Friday, 19 July 2013

Technical Post - Installing HDF5 and NetCDF4 and NetCDF4 libraries for Fortran

This is a post I've been meaning to do for a while now, ever since I got it to work, but it may not be of interest to everyone. Ever since I started working on inverse modelling, I've found that I've needed to use Linux more and more, particularly because many of the atmospheric transport models are written in the Fortran programming language. Also, if you ever plan to do anything on a super computer, you're more than likely going to be dealing with the Linux operating system. I wouldn't say that I'm the greatest fan of Linux, but I have learnt to get my way around the terminal window, to the point where I in fact feel I've learnt to view the computer in an entirely different way.
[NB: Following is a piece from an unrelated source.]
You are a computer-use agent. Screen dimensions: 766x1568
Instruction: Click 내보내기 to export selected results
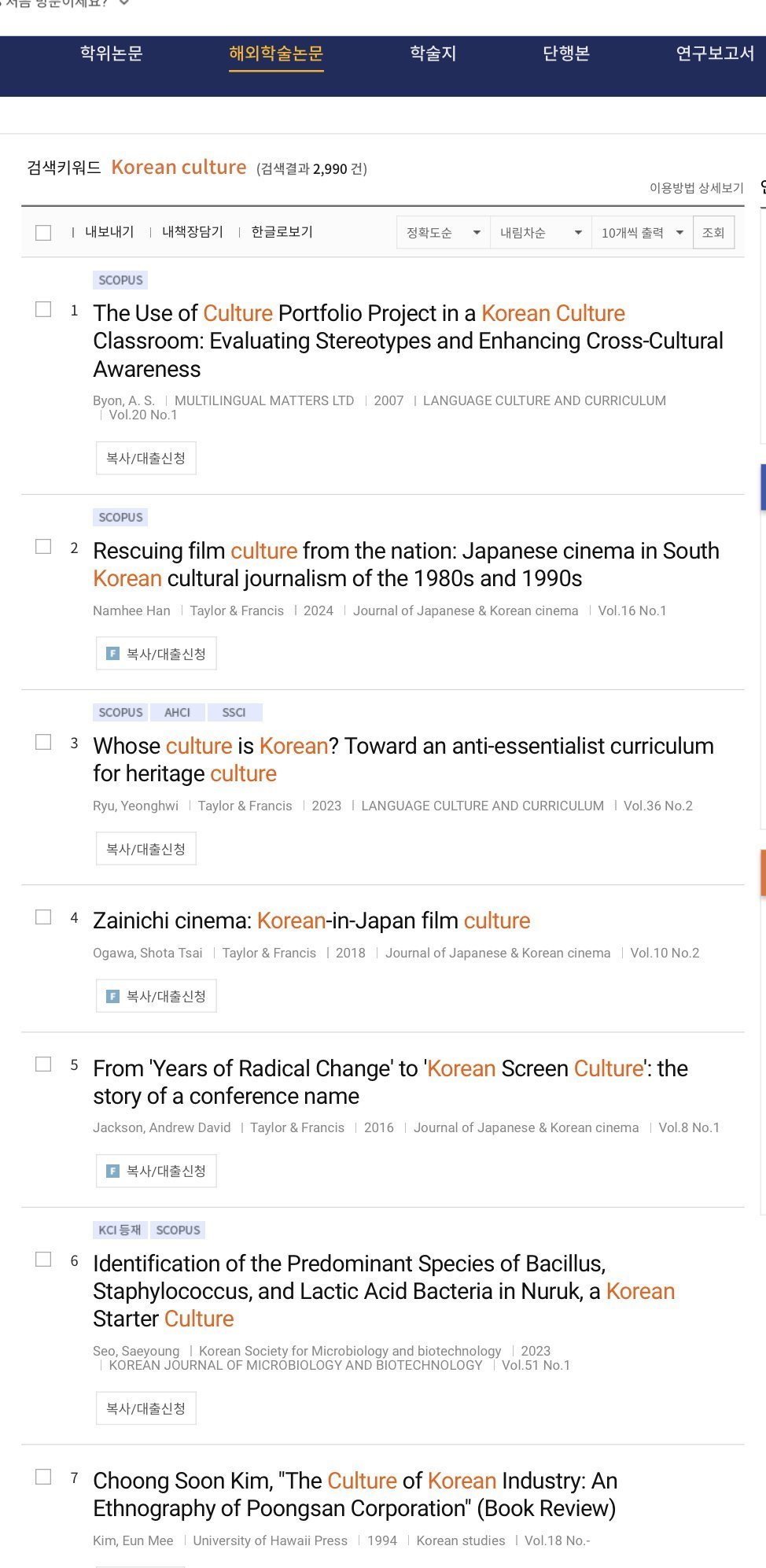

Not to give away too much about my age, but we did have the DOS operating system on our first computer, so as a kid I could get my way around the computer and perform a few operations (like backing up and restoring games). So the terminal was not too big of a shock for me. My biggest problem with Linux is how difficult it is (for me) to install a new program if you don't already have all the correct libraries. And then you install the missing libraries it's complaining about, and then everything breaks. I just wish that there was a little bit more self checking going on, so that it would stop you before you did something stupid. Or even better, check first what libraries you have, and then actually install automatically the correct, compatible libraries for you. But anyway ... that's just me.
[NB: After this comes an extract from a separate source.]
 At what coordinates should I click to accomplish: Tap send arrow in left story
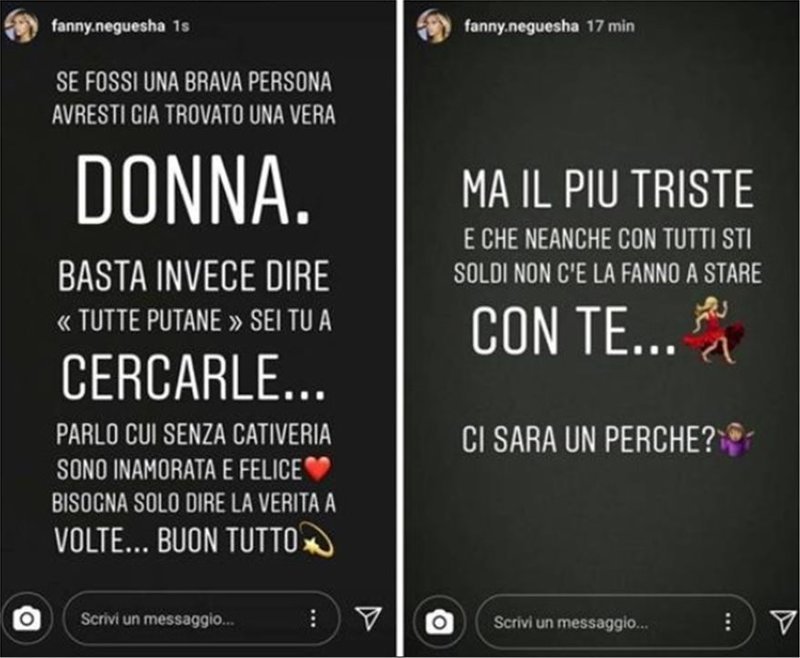coord(368,619)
So what I would like to present today is my solution to installing important libraries used for accessing very large, generally spatial, datasets. And that's the HDF5 and NetCDF4 libraries. Particularly for the use in Fortran. And as it stands, I can also use NetCDF successfully in Python (but with a few extra NetCDF Python specific packages). The reason why I'm posting this is because I routinely break Linux. I've found that it's a skill I possess. One day everything will be working like clockwork, and the next moment, there are black screens and hung computers. And it's back to the drawing board again. So I've had to install NetCDF (in particular NetCDF, but you need HDF5 if you want to use NetCDF4) on several occasions, and every single time it's been a painful exploration through the internet forum space, greedily searching for any solution which will result in the easy installation of these libraries. After the last time, I decided that enough was enough, and I documented everything that I did, so that when it happens again, I can just follow my step by step guide, without having to do any searching, and it will just work the first time. I'm sure it's a pipe dream, but here it goes anyway. Maybe this will help one person out there, and save them a week's worth of frustration.

This set of instructions is aimed at those planning to use the Intel Fortran compliers on Ubuntu. The important point is that you have to compile NetCDF with the compiler you're going to be using (you could also be using gfortran). Now if you install NetCDF from the repository you are going to run into problems here. I had attempted to do this (I always try to install from the repository if I can), but I eventually had to uninstall the NetCDF version I had installed from the repository. This is the version that kept coming up when I used the command nc-config --all, and I think this is the reason why, no matter how I tried to link the libraries, ifort would tell me that NetCDF had not been compiled with ifort. So rather don't have any other NetCDF versions lurking.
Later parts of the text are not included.